Menuju konten utama

Kabinet Baru untuk Melawan Radikalisme atau Membungkam Demokrasi?

Radikalisme menjadi momok yang menakutkan bagi pemerintah, tapi di sisi lain memanfaatkan cara itu untuk membungkam pengkritik

Kabinet Baru untuk Melawan Radikalisme atau Membungkam Demokrasi?
Mantan Wakil Panglima TNI Fachrul Razi tak tahu alasan pasti Presiden Joko Widodo memilih dirinya sebagai Menteri Agama, Kompleks Istana Kepresidenan, Jakarta, Rabu (23/10/2019). tirto.id/Bayu Septianto

tirto.id - Presiden Joko Widodo menunjuk mantan wakil Panglima TNI Jenderal (Purn) Fachrul Razi masuk kabinet Indonesia Maju periode 2019-2024. Jokowi meminta lulusan akademi militer 1970 itu mengurus pencegahan radikalisme dalam jabatan barunya.

"Bapak Jenderal Fachrul Razi sebagai Menteri Agama," kata Jokowi saat mengumumkan susunan menteri kabinet sembari duduk di tangga Istana Negara, Jakarta, Rabu (23/10/2019).

Satu persatu, nama menteri yang dipanggil Jokowi berdiri. Nama lainnya adalah Tito Karnavian Menteri Dalam Negeri, Tjahjo Kummolo Menteri Pendayagunaan Aparatur Negara dan Reformasi Birokrasi, Mahfud MD Menteri Koordinator Bidang Politik, Hukum, dan Keamanan, Prabowo Subianto Menteri Pertahanan.

## Perintah
Tuliskan kelanjutan artikel tentang penunjukan Fachrul Razi sebagai Menteri Agama, dimulai setelah kalimat terakhirnya.

## Daftar Entri
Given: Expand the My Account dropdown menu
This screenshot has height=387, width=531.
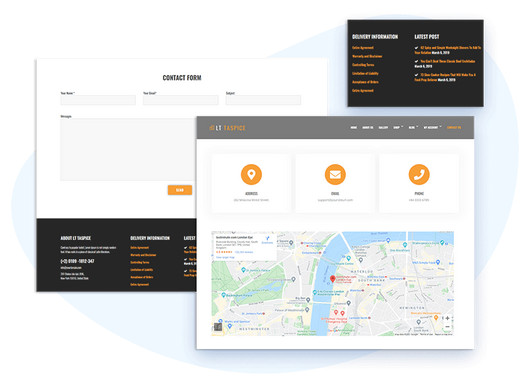Looking at the screenshot, I should 432,128.
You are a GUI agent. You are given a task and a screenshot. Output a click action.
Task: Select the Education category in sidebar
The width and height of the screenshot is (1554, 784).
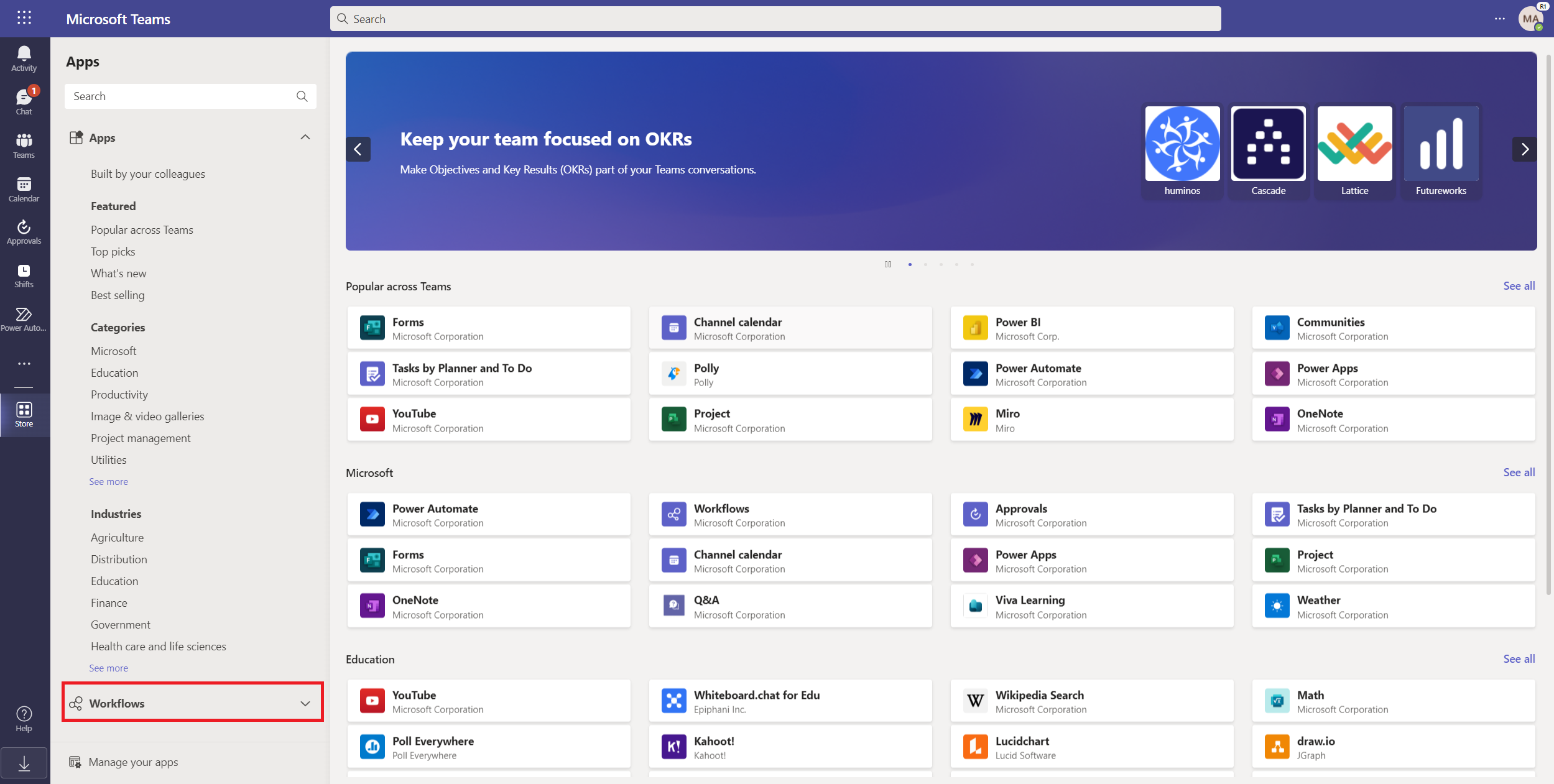[x=113, y=372]
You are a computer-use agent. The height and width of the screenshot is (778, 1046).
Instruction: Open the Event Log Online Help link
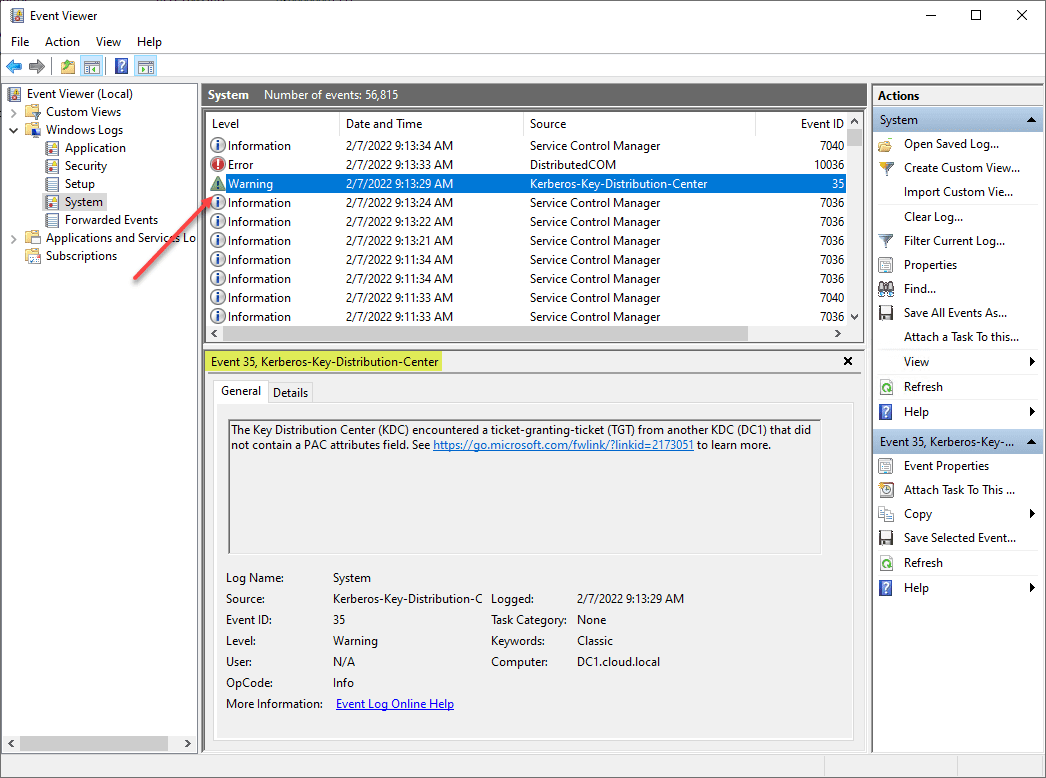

## Hasil Latihan
Jika melihat kelima formasi menteri itu, terlihat sinyal pemerintah lima tahun ke depan berfokus pada persoalan melawan radikalisme di Indonesia.

Fachrul Razi, usai pelantikan kabinet Indonesia Maju mengatakan bahwa ia sedang menyusun upaya-upaya menangkal radikalisme di Indonesia. Ia mengakui Presiden memilihnya karena dianggap mempunyai terobosan menghadapi radikalisme.

"Saya berpikir mungkin beliau membayangkan juga bahwa belakangan ini potensi-potensi radikalisme cukup kuat sehingga beliau berpikir pasti pak Fachrul mungkin punya terobosan-terobosan lah dalam kaitan menangkal radikalisme ini," katanya

Namun, ia mengakui belum merumuskan nama dari program radikalisasi. Pria asal Aceh tersebut menilai tidak perlu membuat kejutan dalam program radikalisme bila pihaknya bisa melakukan dengan cara yang halus, tenang dan semua orang merasa dihormati dengan baik.

"Itulah ide-ide yang baik kita terapkan," kata Fachrul meyakinkan.

Selain Fahrul Razi, masih ada nama menteri lain yang mungkin dijadikan garda depan untuk menumpas radikalisme.

Ada Tito Karnavian merupakan mantan Kapolri, ia pernah menjabat sebagai Kepala Densus 88 Antiteror Polri dan Kepala Badan Nasional Penganggulangan Terorisme (BNPT). Ada juga Menko Polhukam Mahfud MD pernah menjabat sebagai anggota Dewan Pengarah Badan Pembinaan Ideologi Pancasila.

Selain itu, Tjahjo Kumulo memiliki rekam jejak mendukung pembubaran Hizbur Tahrir Indonesia, dan mempersulit perpanjangan izin ormas Front Pembela Islam di Kemendagri. Kini Thajo menjabat Menpan RB.

Pasca penyerangan Wiranto oleh pasutri kelompok Jamaah Ansharut Daulah (JAD) Bekasi di Banten menggunakan senjata tajam pada 10 Oktober 2019 atau 10 hari menjelang pelantikan Presiden dan wapres terpilih 2019-2024, Detasemen Khusus 88/Antiteror Polri secara masif menangkap jaringan JAD.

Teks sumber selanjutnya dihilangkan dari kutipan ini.